In [1]:
import requests
import pandas as pd
from bs4 import BeautifulSoup
from tqdm import tqdm
from selenium import webdriver
from selenium.webdriver.common.by import By
from selenium.webdriver.support.ui import WebDriverWait
from selenium.webdriver.support import expected_conditions as EC

In [None]:
chrome_options = webdriver.ChromeOptions()
# options not to use an actual Chrome window (delete the two lines if needed)
chrome_options.add_argument('--headless') 
chrome_options.add_argument('window-size=1920x1080');

# add the path to your chromedriver
driver = webdriver.Chrome('/path/to/chromedriver', chrome_options=chrome_options)

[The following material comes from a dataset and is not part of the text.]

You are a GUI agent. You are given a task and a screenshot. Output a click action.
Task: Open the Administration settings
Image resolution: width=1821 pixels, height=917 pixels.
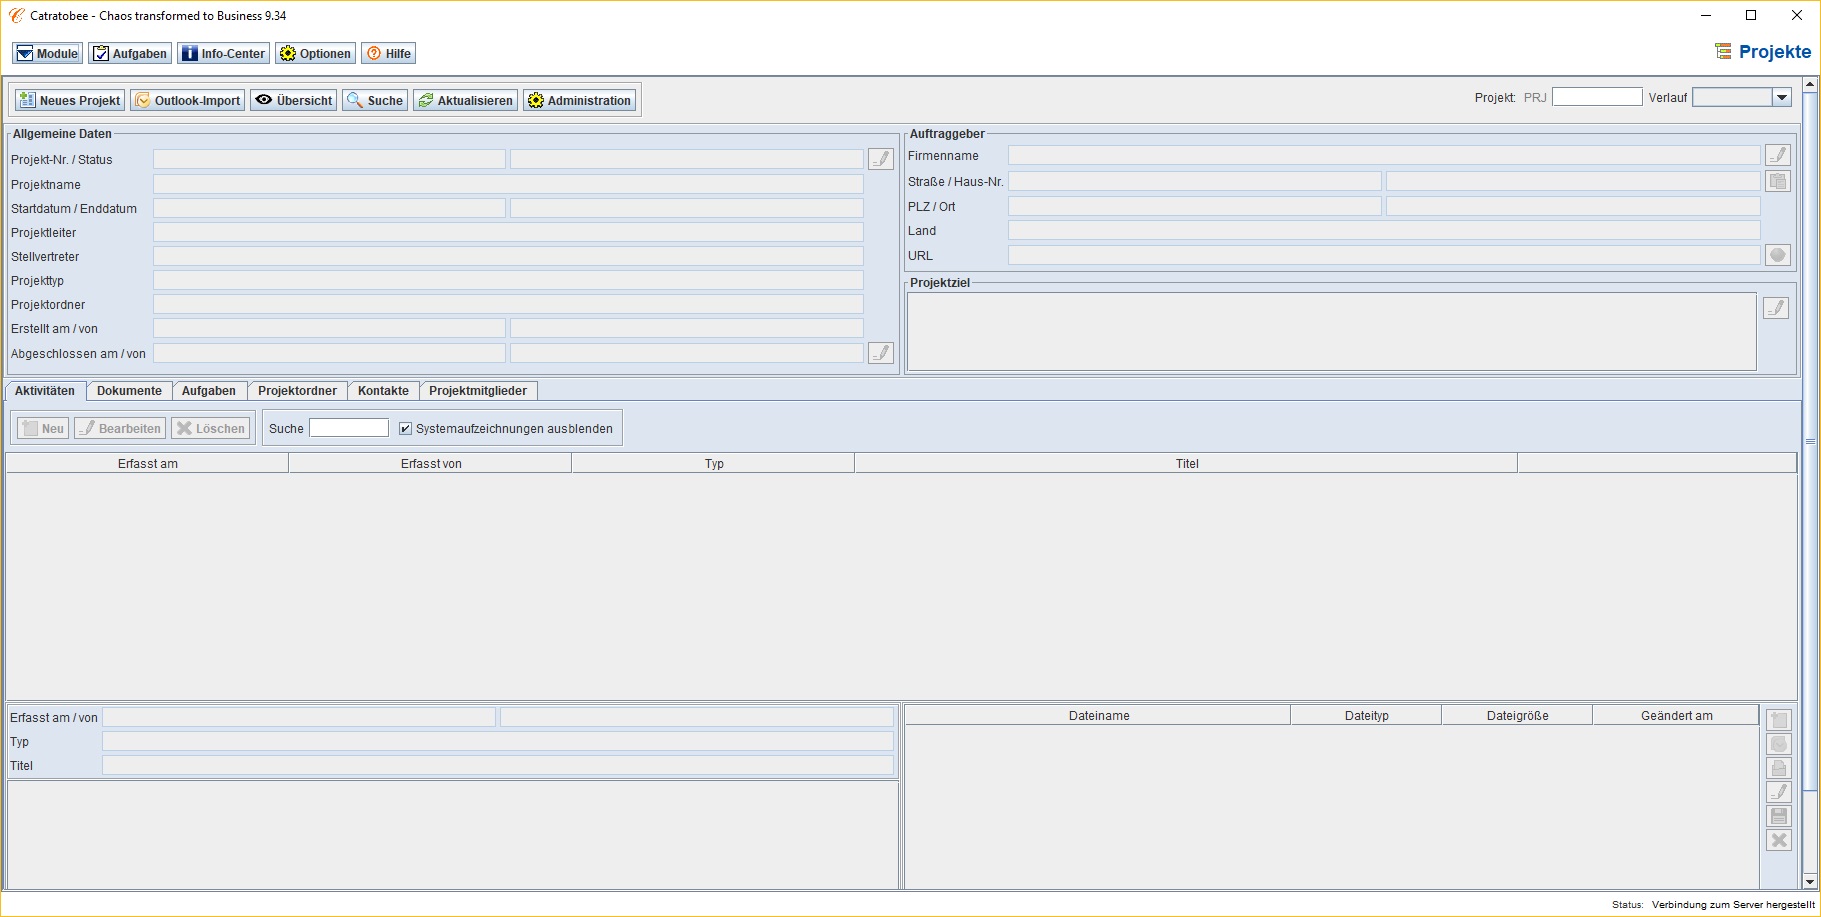tap(579, 101)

driver.get('https://www.bundestag.de/abgeordnete/biografien')

try:
    # explicit wait for button to appear
    button = WebDriverWait(driver, 10).until(
        EC.presence_of_element_located((By.XPATH, '//*[@title="Listenansicht"]'))
    )
    button.click()

    # explicit wait for new element to verify page is loaded
    new_element = WebDriverWait(driver, 10).until(
        EC.presence_of_element_located((By.XPATH, '//*[@title="Bilderansicht"]'))
    )
    sel_soup = BeautifulSoup(driver.page_source, "html.parser")

except:
    driver.quit()

# isolate relevant part of the html with relevant links to individual pages
html_list = sel_soup.find("ul", {"class", "bt-list-holder"})

In [12]:
url_list = []

# pull all links from html
for link in html_list.find_all("a", {"class" : "bt-open-in-overlay"}):
    url_list.append(str("https://www.bundestag.de")+link.get("href"))    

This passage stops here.